ORF/URSULA HUMMEL-BERGER

Hochqualitatives Bauen für alle

Architekturkonferenz zum Thema Baukultur

Eine dreitägige europäische Konferenz für Architekturpolitik findet seit gestern im Rahmen des österreichischen EU-Ratsvorsitzes an der TU Wien statt. Der Titel: "High Quality Building for Everyone - Baukultur and the Common Good in Europe". Seit der Davos-Deklaration im Jänner 2018, in der sich die EU-Kulturminister einem übergeordneten Konzept der Baukultur verschrieben, ist die Baukultur in aller Munde - und ein Begriff, der offensichtlich im Deutschen so prägnant ist, dass er nicht in andere Sprachen übersetzt wird.

Ö1 Morgenjournal | 14 09 2018

Sabine Oppolzer

Was ist Baukultur?

Baukultur ist ein großer Begriff, er umfasst eher das Rundherum der Architektur als die Architektur selbst: Infrastrukturmaßnahmen ebenso wie das kulturelle Erbe, die Stärkung der Stadt- und Ortskerne ebenso wie eine Reduzierung des Flächenverbrauchs oder die Nachhaltigkeit.

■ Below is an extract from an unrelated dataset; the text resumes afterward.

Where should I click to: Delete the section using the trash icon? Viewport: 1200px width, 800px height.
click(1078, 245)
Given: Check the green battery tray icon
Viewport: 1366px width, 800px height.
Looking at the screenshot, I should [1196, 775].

Nicht nur in Davos hat man sich im Jänner darauf geeinigt, dass die Baukultur auf europäischer Ebene stärker verankert werden soll. 2020 will auch Deutschland bei seinem Ratsvorsitz die Baukultur zum zentralen Thema machen. Bereits jetzt sind an der TU Wien Gäste aus 24 EU-Ländern dabei, die Baukultur zu diskutieren.

"Der Reichtum ist der leere Raum"

Das Architekturbüro Lacaton/Vassal etwa gehört zu den international wichtigsten Vertretern einer pragmatischen und zugleich sozialen Architektur, die sowohl die ökonomischen als auch die ökologischen Grundlagen des Bauens hinterfragt. Jean-Philippe Vassal hielt gestern einen Vortrag. Seine Devise "Der Reichtum ist der leere Raum". Und: "Es besteht kein Zusammenhang zwischen Luxus und Geld." Er sagt, in schwierigen Situationen müsse man einfach intelligenter agieren, um ans Ziel zu gelangen.

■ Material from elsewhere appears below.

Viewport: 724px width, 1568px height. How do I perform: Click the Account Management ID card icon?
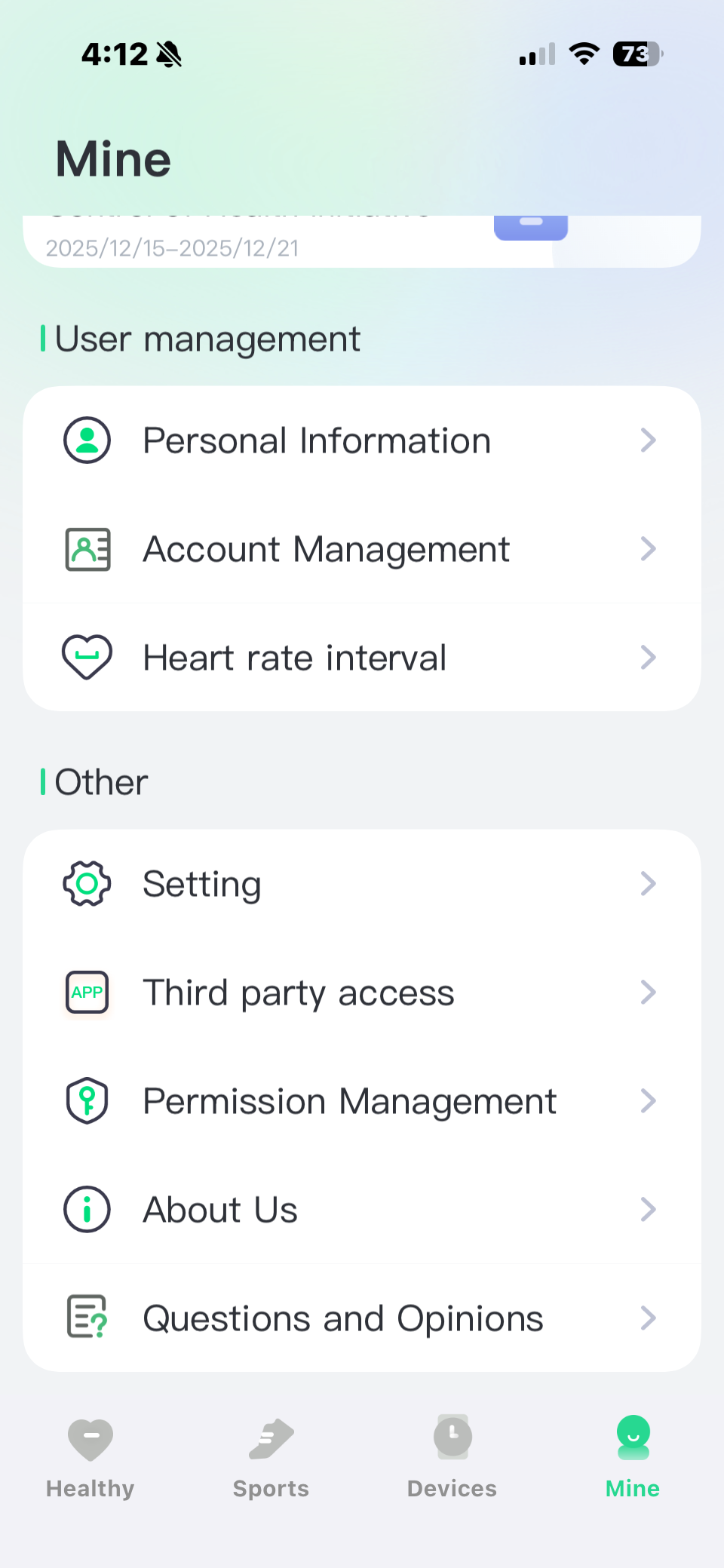tap(87, 549)
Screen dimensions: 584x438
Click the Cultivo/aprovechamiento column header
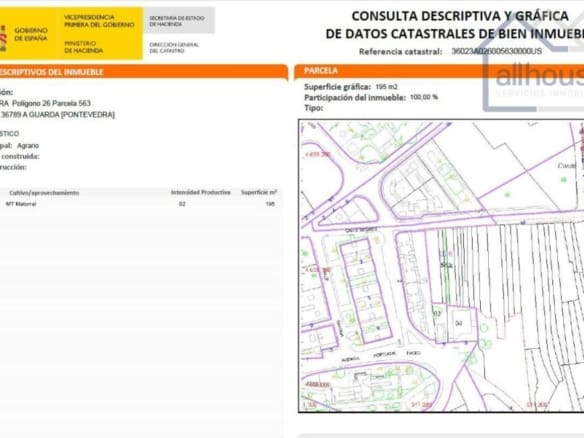(x=44, y=193)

Wohnraum in Städten sei nicht so teuer, weil das Bauen so kostspielig sei, so Jean-Philippe Vassal. Nein: Wohnraum gelte vielen als ein Finanzprodukt, dessen Preis von der Immobilienbranche und nicht von den Baukosten bestimmt werde. Das Ziel von Architektur müsse es sein, ein Maximum an Raum mit einem Minimum an Material zu schaffen und das zu möglichst niedrigen Kosten.

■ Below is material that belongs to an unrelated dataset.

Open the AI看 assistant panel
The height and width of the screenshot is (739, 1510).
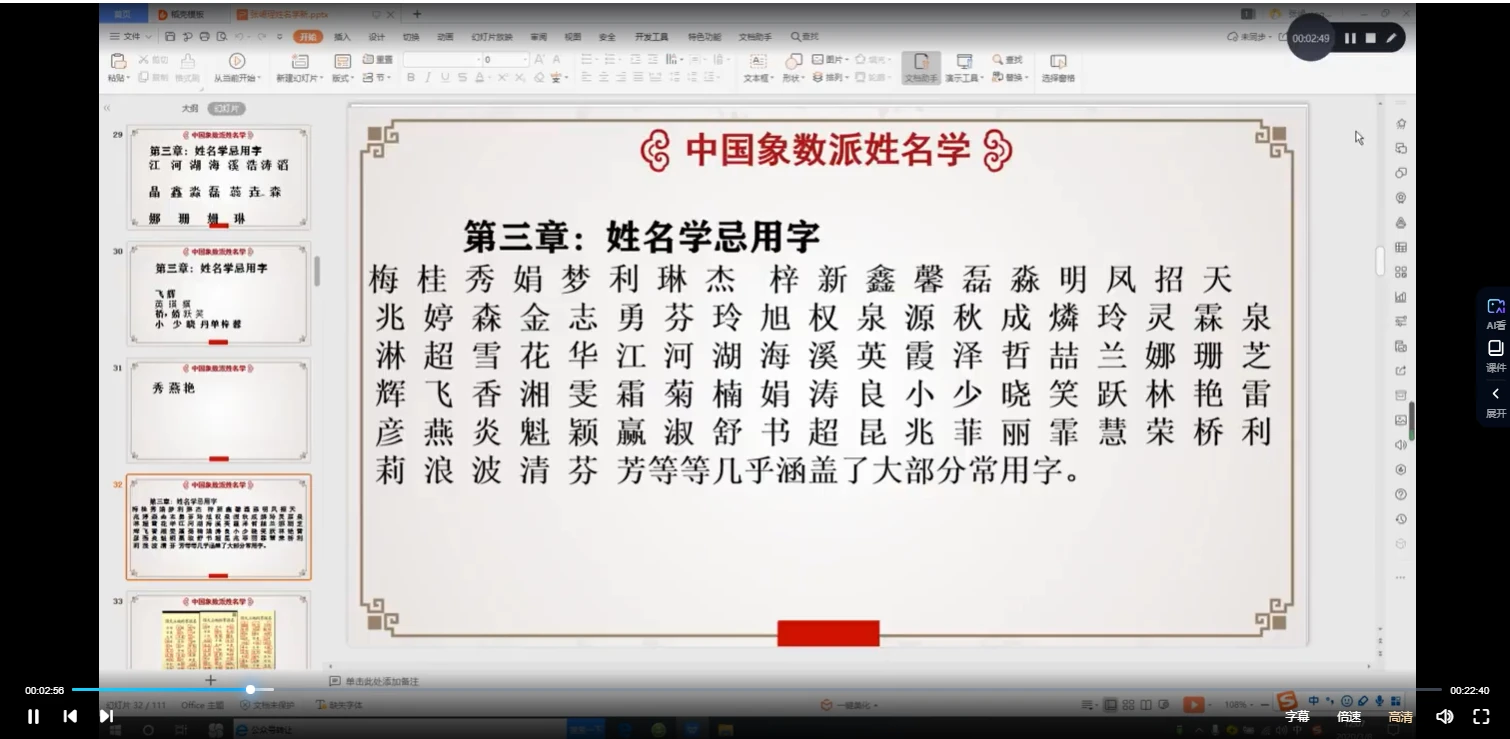[1495, 313]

Ein Einfamilienhaus um 55.000 Euro

"Latapie" - das erste Einfamilienhaus von Lacaton/Vassal hatte 185 Quadratmeter und kostete 1993 nur 55.000 Euro. Es besteht aus einem einfachen Holzkörper, über den sich eine gewächshausähnliche Hülle stülpt. Seit damals ist das Konzept des Gewächshauses eine der zentralen Strategien, sagt Jean-Philippe Vassal.

Damals hätten diese Bauten noch gegen die Normen verstoßen, inzwischen hätten sich die Normen an seine Bauweise angepasst. Am meisten könne man über einfaches Bauen in Afrika lernen, so der Architekt. Dort würden mit ganz wenig Materialaufwand unglaublich poetische Gebäude geschaffen.

Klima einbeziehen, statt bekämpfen

Ob man nun in Afrika oder Europa baut: Wichtig ist es, das Klima zu berücksichtigen und es nicht zu bekämpfen, wie das heute meist geschehe. Am Samstag endet die Vortragsreihe mit einem Gespräch über neue Strategien der Architekturpolitik auf einem europäischen Level.